* PROBLEM STATEMENT
Update the lines from the one containing "You are a GUI" through the one containing "Action: click(1162, 65)" by replacing "General" with "Advanced" and leaving everything else unchanged. Return only those lines.

# # # #

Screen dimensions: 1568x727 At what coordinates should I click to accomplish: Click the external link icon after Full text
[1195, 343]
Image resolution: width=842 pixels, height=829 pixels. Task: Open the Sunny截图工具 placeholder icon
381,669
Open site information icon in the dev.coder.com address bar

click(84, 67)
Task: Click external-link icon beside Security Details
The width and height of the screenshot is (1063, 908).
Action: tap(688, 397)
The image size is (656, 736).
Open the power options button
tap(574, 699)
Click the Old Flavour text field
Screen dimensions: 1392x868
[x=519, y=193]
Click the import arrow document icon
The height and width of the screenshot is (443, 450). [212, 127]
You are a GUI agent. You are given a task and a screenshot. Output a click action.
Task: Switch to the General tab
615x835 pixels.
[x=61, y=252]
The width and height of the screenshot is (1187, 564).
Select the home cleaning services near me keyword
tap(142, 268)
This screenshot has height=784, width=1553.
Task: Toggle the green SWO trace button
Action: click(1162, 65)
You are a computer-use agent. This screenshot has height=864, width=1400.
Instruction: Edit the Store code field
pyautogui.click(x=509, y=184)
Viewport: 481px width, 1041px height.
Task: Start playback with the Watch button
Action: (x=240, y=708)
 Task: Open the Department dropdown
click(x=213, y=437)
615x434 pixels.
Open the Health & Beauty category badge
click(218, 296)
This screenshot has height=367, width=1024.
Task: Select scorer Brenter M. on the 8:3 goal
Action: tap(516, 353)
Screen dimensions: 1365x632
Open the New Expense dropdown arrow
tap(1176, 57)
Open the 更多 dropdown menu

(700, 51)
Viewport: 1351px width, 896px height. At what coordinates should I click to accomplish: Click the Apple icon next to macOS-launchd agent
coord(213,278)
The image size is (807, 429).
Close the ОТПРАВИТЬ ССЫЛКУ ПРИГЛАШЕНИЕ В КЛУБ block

# # # #

* FULL RESPONSE
You are a GUI agent. You are given a task and a screenshot. Output a click action.
Task: Switch to the Advanced tab
615x835 pixels.
[x=61, y=252]
The width and height of the screenshot is (1187, 564).
Select the home cleaning services near me keyword
tap(142, 268)
This screenshot has height=784, width=1553.
Task: Toggle the green SWO trace button
Action: click(1162, 65)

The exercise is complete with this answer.